### SELECTED EXTRACT
Movant asserts that a potential creditor of a trust beneficiary is not an interested party for purposes of the trust accounting. On that basis, she asks the court to remove these creditors as interested parties and dismiss their objections to the account.

BACKGROUND

Michael S. Cohen died on March 18, 2002, leaving a will which was admitted to probate by this court. Under the terms of his will, decedent directed that a trust would be created for the benefit of his only child, Kevin (referred to hereinafter as Cohen). The will further directed that the trust would terminate ten years after decedent's death. Accordingly, the trust will terminate on March 18, 2012, and all remaining principal and income will be distributed to Cohen if he is then living. In the event that Cohen dies before the termination of the trust, his minor daughters, Jolie M. Cohen and Lindsay P. Cohen, will become the remaindermen of the trust.

### GIVEN ENTRIES
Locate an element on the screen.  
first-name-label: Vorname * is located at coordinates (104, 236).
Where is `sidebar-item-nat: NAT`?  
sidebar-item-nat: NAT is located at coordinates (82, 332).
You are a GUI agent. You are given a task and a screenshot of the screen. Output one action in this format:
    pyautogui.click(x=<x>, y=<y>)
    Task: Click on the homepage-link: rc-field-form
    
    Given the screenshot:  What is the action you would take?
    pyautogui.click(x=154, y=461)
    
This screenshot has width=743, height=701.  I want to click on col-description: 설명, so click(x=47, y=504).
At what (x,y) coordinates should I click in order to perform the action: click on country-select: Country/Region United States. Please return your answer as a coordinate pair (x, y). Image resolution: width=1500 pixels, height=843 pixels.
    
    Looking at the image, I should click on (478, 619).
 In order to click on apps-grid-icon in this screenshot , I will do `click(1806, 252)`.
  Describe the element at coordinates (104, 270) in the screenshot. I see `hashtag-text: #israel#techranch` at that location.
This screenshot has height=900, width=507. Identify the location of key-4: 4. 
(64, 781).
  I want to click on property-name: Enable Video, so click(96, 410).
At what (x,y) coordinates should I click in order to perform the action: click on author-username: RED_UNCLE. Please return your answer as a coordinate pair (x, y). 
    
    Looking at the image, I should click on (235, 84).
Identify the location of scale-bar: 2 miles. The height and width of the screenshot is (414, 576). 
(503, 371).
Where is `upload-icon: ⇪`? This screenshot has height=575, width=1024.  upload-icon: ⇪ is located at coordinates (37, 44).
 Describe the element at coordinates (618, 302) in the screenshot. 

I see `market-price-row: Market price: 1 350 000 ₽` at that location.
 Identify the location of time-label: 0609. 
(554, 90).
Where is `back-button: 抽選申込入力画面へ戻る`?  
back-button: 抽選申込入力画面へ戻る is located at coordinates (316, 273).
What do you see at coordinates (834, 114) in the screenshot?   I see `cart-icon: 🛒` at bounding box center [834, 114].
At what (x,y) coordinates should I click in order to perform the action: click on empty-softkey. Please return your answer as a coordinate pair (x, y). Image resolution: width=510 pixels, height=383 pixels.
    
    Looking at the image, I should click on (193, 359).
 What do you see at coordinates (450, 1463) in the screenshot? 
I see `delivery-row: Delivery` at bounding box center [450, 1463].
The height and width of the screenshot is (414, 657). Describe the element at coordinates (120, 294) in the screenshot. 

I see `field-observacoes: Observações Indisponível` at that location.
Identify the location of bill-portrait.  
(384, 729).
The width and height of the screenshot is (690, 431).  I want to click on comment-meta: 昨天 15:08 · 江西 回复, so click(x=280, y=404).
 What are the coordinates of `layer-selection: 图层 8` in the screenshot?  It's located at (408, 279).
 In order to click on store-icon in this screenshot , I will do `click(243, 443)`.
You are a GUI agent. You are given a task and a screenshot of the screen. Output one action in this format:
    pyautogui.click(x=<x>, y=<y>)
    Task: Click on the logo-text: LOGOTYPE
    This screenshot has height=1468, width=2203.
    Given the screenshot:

### USING THE INFORMATION
1/ Answer these from the trust accounting excerpt:
(a) What does the movant ask the court to do with the potential creditors?
(b) On what date did Michael S. Cohen die?
(c) Who becomes the remaindermen of the trust if Cohen dies before it terminates?
2/ Please convert the records from their first line through the line holding "This screenshot has width=743, height=701.", inclusive, into a JSON list of strings, one string per line, leaving out blank lines.

### WRITTEN RESPONSES
1/
(a) Remove them as interested parties and dismiss their objections to the account.
(b) March 18, 2002.
(c) His minor daughters, Jolie M. Cohen and Lindsay P. Cohen.

2/
[
  "Locate an element on the screen.  ",
  "first-name-label: Vorname * is located at coordinates (104, 236).",
  "Where is `sidebar-item-nat: NAT`?  ",
  "sidebar-item-nat: NAT is located at coordinates (82, 332).",
  "You are a GUI agent. You are given a task and a screenshot of the screen. Output one action in this format:",
  "    pyautogui.click(x=<x>, y=<y>)",
  "    Task: Click on the homepage-link: rc-field-form",
  "    Given the screenshot:  What is the action you would take?",
  "    pyautogui.click(x=154, y=461)",
  "This screenshot has width=743, height=701.  I want to click on col-description: 설명, so click(x=47, y=504)."
]